Эта история с грустинкой. Про разочарование. И про этап взросления через это чувство и ситуацию.
Папа хвалил меня редко, возможно даже, и не хвалил вообще. А для меня было очень важно заслужить его одобрение, чтобы он мною гордился.
Папа хорошо писал, в далёкие советские годы работал журналистом, а потом занимал должность директора ленинградского Дома Книги, был членом союза писателей и журналистов, издал свою книгу со стихами.

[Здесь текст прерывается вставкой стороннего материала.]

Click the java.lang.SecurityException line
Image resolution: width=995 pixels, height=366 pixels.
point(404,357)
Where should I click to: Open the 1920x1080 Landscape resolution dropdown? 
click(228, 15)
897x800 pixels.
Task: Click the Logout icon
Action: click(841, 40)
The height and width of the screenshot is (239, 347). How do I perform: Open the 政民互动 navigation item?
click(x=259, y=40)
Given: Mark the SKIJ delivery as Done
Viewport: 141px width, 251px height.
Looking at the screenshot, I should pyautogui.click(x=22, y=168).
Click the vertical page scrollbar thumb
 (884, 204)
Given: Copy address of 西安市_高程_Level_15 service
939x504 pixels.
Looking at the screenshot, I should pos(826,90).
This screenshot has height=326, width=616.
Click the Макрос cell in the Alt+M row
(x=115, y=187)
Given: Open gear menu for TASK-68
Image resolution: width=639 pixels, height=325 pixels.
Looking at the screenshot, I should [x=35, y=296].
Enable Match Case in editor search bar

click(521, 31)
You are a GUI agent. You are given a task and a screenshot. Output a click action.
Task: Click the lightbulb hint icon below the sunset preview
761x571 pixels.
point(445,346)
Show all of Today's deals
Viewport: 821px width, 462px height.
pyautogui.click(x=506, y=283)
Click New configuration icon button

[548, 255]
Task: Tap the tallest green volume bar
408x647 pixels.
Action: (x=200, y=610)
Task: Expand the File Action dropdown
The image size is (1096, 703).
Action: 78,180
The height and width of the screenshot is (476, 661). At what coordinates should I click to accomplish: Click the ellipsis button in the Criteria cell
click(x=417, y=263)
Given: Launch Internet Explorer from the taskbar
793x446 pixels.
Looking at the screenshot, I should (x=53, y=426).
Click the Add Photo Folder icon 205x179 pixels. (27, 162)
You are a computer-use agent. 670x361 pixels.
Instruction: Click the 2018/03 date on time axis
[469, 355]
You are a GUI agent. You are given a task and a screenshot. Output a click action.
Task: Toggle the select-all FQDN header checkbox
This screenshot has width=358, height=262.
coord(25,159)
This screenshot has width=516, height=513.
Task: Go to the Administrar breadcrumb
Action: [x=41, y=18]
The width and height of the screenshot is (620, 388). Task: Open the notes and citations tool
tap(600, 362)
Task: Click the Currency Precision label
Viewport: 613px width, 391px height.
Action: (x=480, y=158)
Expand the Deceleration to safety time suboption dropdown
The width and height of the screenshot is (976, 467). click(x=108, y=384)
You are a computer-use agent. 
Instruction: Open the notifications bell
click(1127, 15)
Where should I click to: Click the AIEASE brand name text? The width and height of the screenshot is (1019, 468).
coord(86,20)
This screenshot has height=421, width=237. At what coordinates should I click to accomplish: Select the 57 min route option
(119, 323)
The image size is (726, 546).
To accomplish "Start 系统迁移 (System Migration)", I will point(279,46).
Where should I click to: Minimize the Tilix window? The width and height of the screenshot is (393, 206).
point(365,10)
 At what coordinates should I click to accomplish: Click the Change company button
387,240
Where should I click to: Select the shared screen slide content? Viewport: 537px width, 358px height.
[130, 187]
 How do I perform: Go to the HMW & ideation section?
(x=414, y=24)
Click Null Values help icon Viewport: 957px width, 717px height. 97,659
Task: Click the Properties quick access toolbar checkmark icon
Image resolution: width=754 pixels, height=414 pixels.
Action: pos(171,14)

Придумывать истории я начала ещё до того, как научилась писать и читать. Я их запоминала. А когда научилась писать, записала те, что не забылись. Ещё совсем маленькая я писала сказки, повести, романы и стихи. Все говорили, что я очень одарённая и талантливая девочка, хвалили меня. Папа относился снисходительно к моему увлечению и говорил, что надо сначала стать кем-то, а не просто бумагомарателем.
Всё детство я в глубине души понимала, что не оправдала папиных надежд. Но всё-равно надеялась, что когда-нибудь он будет гордиться мною.
Папа был ребёнком блокадного Ленинграда. Его, трёхлетнего, эвакуировали на детском поезде из Павловска. Это был последний вагон. Малыша Володю затолкали в окошко, чтобы спасти от войны. Он запомнил всё очень ярко и в деталях. Я не могу представить, что мог чувствовать тогда ребёнок возраста моего Маркуши, что он пережил и пронёс в своём сердце. Сейчас я, с высоты своих лет, ещё больше ужасаюсь этому. Но и маленькой девочкой я понимала, как это страшно. И весь ужас и боль этой трагедии пронизывали всё мое естество.
Я так прониклась папиными рассказами про последний вагон, что написала об этом историю. Показала папе, он прочёл её и ничего не сказал.
Когда папа был жив, у нас всегда было много гостей. Это были серьёзные дяди, в строгих костюмах, от которых пахло дорогим одеколоном и табаком. Кто-то из них был весёлый и катал меня на спине, изображая лошадку. А кто-то был насупленный и всегда строго просил меня принести и показать дневник.
Мама накрывала стол, ухаживала за гостями. Папа всегда был во главе и душой застолья. Разговоры о работе, о политике, звон рюмок и вилок о тарелки, густое облако сигаретного дыма. Периодически прорывался голос мамы: "Вам положить ещё голубцы? А котлетку не хотите? Сегодня, наверное, неудачные получились?" Сидели обычно до ночи. Я любила эти посиделки. Уютно пристроившись возле бывшей папиной секретарши, Аллочки, я впитывала в себя все эти разговоры, всю эту атмосферу.
В один из таких дней, когда у нас снова собрались гости, папа вдруг громко заявил: "А вы знаете, что моя дочка написала замечательный рассказ про то, как меня, маленького, эвакуировали из Павловска?" Все гости тут же оживились, стали просить и даже настаивать, чтоб я прочитала! Я светилась, как тысяча лампочек! Папа мной гордится, папа меня оценил!
Я побежала к себе в комнату за тетрадкой с рассказом, долго искала его, а когда вернулась... папа уже сидел за столом с небольшой стопочкой бумажных листов и читал... нет, не мой рассказ. А свою версию той истории. Я застыла с тетрадкой в руках, полностью обескураженная и разочарованная. Зачем, почему он так сделал? Папе было стыдно за мою глупую писанину?
Глотая слёзы, я выкрикнула: "Это не правда! Это ты написал! Это плагиат!" (И откуда только слово такое знала в 10 лет?). Папа замолк, а все стали меня успокаивать и говорить, что они с удовольствием послушают и мою версию. Но папин рассказ был потрясающий, куда моему до него...
Теперь читать его уже было стыдно мне. Я расплакалась и убежала в свою комнату. Свой рассказ я потом порвала и выбросила. Больше мы с папой этой темы не касались.